James Webb telescope captures ‘cosmic hourglass’

(ORDO NEWS) — The James Webb Space Telescope captured the protostar L1527 and its surrounding dark cloud.

The bright colors of the nebula, visible only in infrared light, indicate that the protostar is in the process of collecting material.

These glowing clouds in a star forming region in the constellation Taurus are perfect targets for the NIRCam instrument.

The protostar itself is hidden from prying eyes. She hides in the center of a gas cloud, the shape of which resembles an hourglass.

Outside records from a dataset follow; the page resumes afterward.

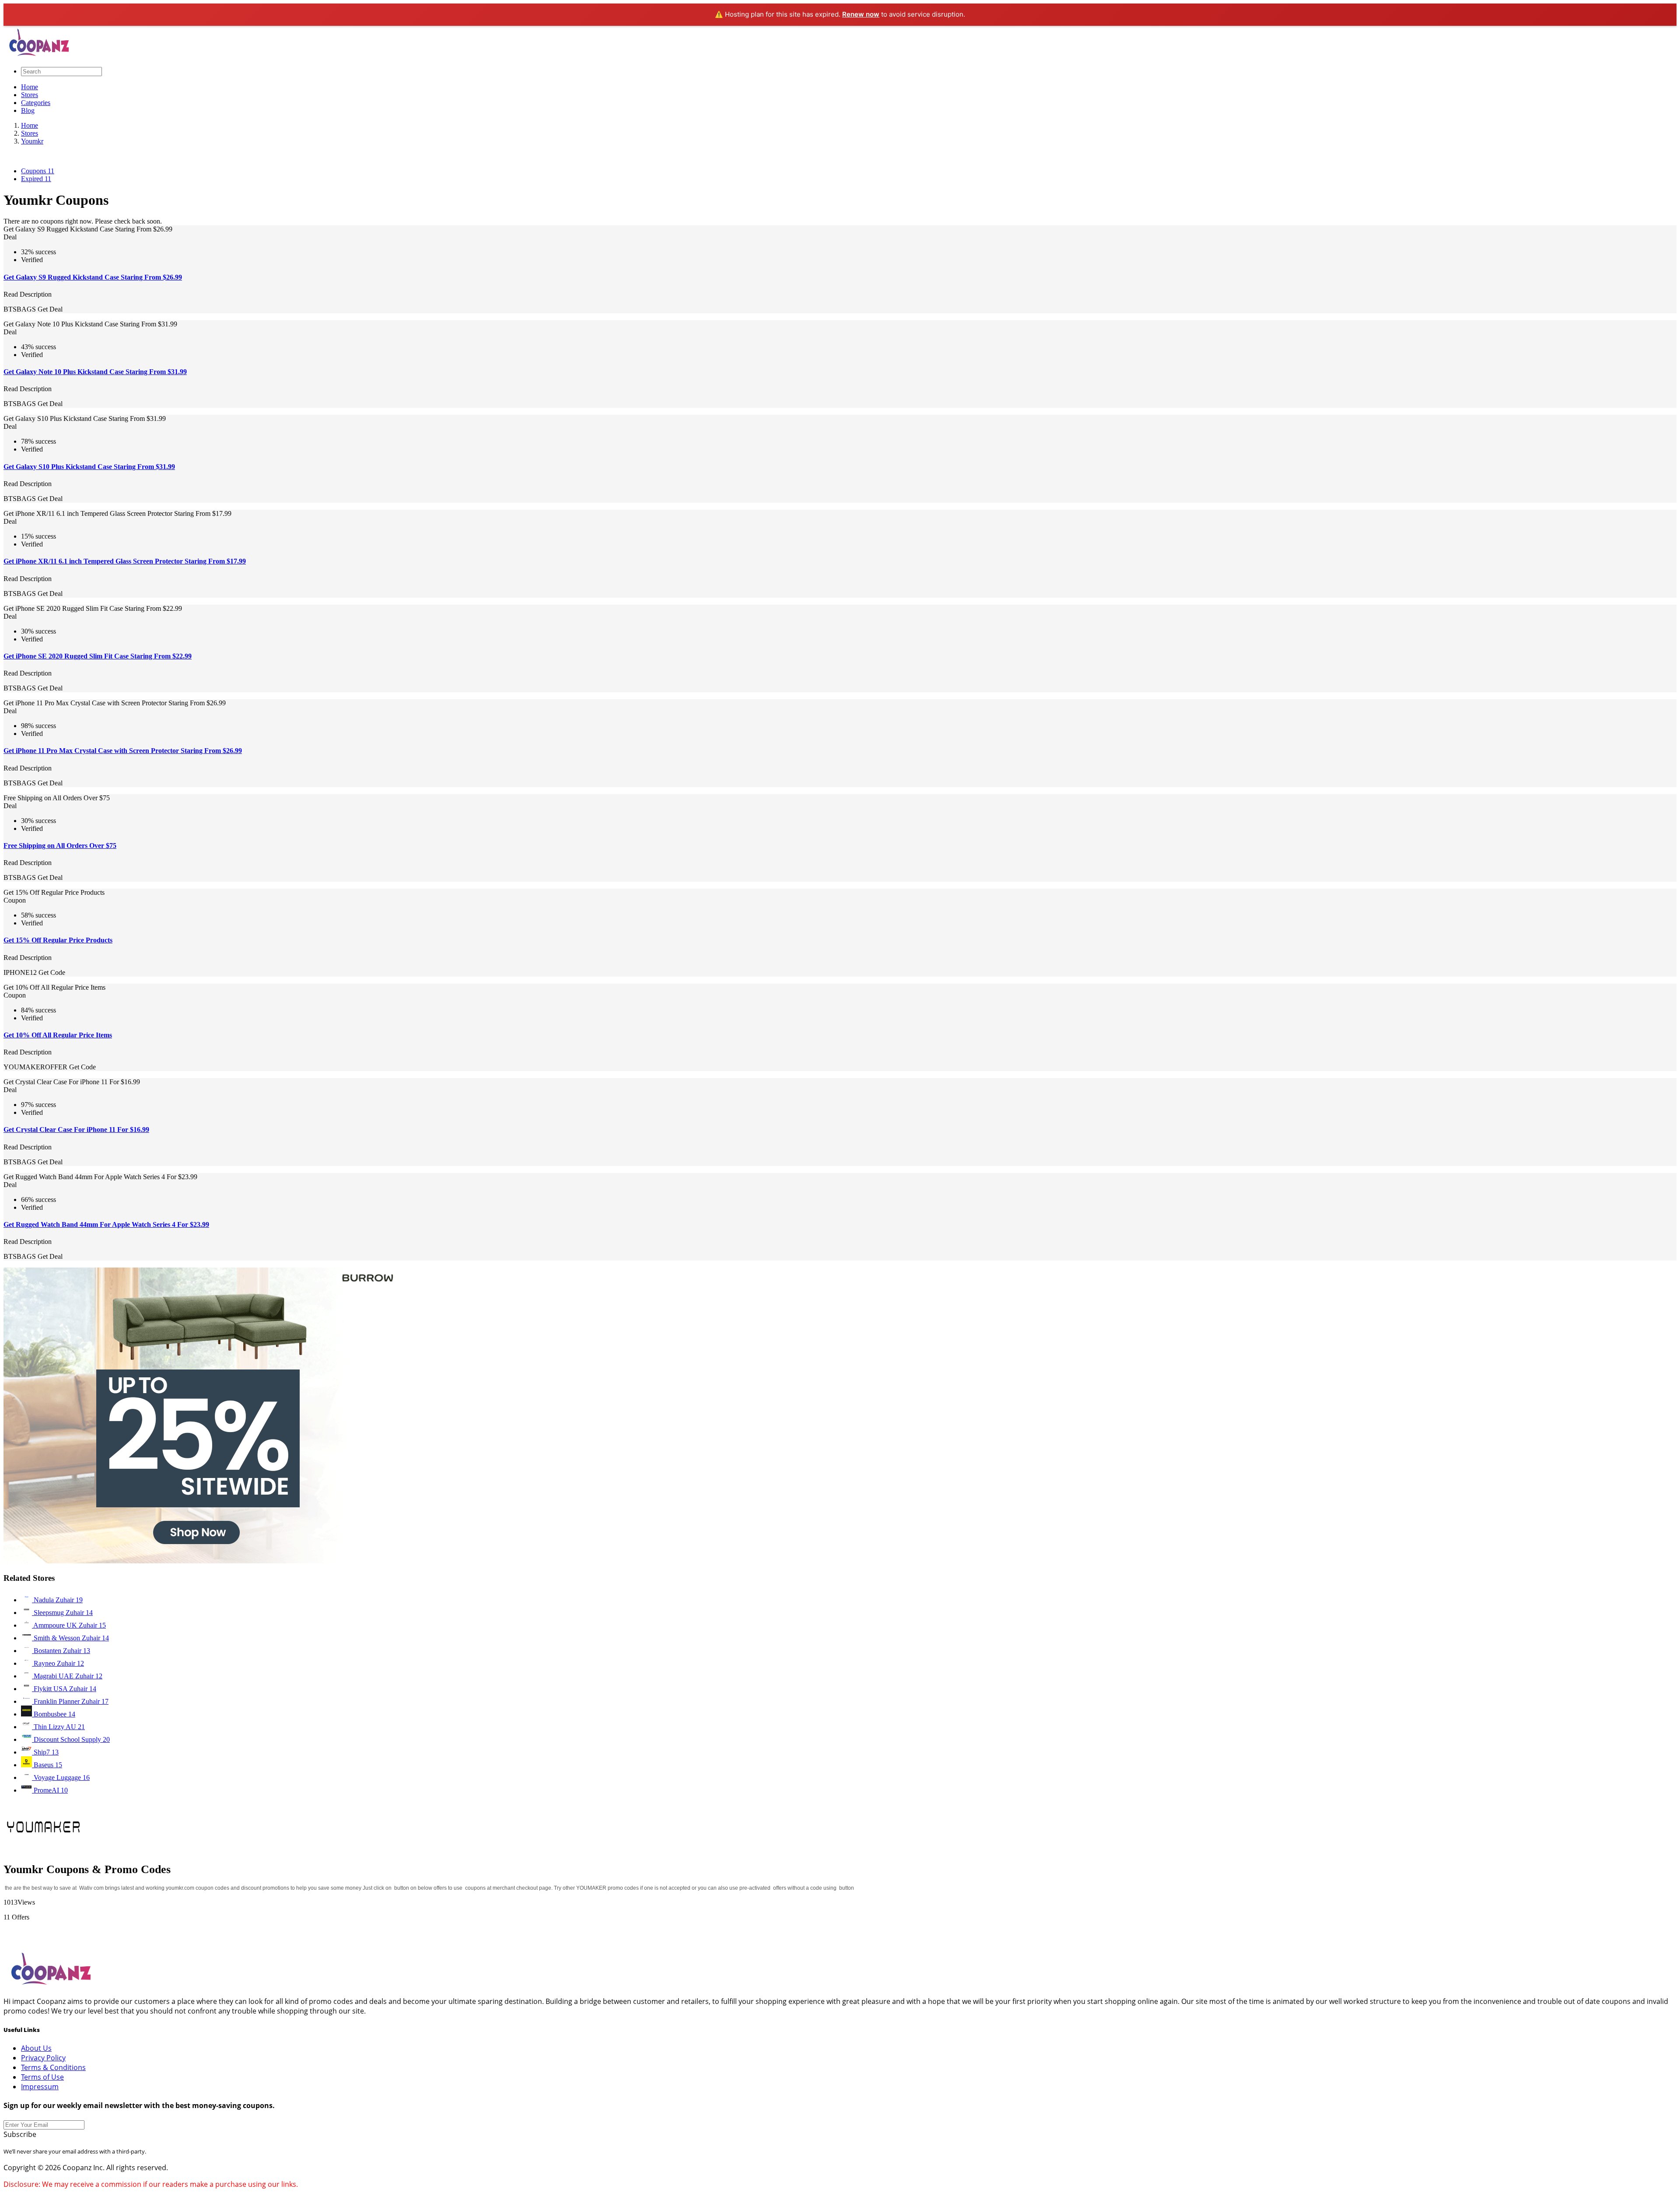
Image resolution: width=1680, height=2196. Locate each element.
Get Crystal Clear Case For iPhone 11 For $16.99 (76, 1129)
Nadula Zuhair (57, 1600)
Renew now (860, 14)
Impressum (40, 2086)
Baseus (47, 1765)
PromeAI (50, 1790)
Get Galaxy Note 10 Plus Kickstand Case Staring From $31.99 (95, 371)
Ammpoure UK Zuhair (69, 1625)
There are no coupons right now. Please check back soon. (83, 221)
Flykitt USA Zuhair (64, 1688)
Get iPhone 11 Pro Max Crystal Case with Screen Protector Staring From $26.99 (123, 750)
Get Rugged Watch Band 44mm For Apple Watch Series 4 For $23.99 (106, 1224)
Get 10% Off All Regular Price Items (58, 1035)
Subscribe (20, 2134)
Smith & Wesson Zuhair (70, 1638)
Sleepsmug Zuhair (62, 1612)
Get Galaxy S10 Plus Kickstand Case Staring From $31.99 (89, 466)
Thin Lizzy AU (58, 1726)
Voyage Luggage (61, 1777)
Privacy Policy (43, 2058)
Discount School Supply (71, 1739)
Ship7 (45, 1752)
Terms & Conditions (53, 2067)
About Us (36, 2048)
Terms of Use (42, 2077)
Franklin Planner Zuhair (70, 1701)
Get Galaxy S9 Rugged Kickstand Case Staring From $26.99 (93, 277)
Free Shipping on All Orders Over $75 (60, 845)
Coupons (37, 171)
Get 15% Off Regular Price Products (58, 940)
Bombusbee (53, 1714)
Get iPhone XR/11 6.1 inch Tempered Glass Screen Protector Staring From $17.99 (125, 561)
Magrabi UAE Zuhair (67, 1676)
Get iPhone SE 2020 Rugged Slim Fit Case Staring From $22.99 (98, 656)
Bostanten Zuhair (61, 1650)
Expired (36, 178)
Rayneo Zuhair (58, 1663)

The clouds in this image are colored blue and orange. The color depends on the thickness of the layers of dust between the Webb and the clouds. The blue areas are where the dust layer is thinnest.

L1527 is only about 100,000 years old. Given its age and far-infrared brightness, L1527 is considered a class 0 protostar. It is at the earliest stage of star formation.

Such protostars, still cocooned in a dark cloud of dust and gas, have a long way to go before they become full-fledged stars. L1527 does not yet generate its own energy through nuclear hydrogen fusion.

Its shape, although mostly spherical, is also not yet stable. And the mass of a protostar is from 20 to 40% of the mass of the Sun.

The surrounding molecular cloud is made up of dense dust and gas, which are attracted to the center where the protostar resides. The material is twisted in a spiral around the center.

This creates an accretion disk that feeds material to the protostar. As it gains more mass and contracts, the temperature of its core rises, eventually reaching the threshold for fusion to begin.

The size of the disk, which appears in the image as a dark band in front of the bright center, is approximately the size of our solar system.

Ultimately, this image of L1527 gives an idea of ​​what the Sun and solar system looked like in their infancy.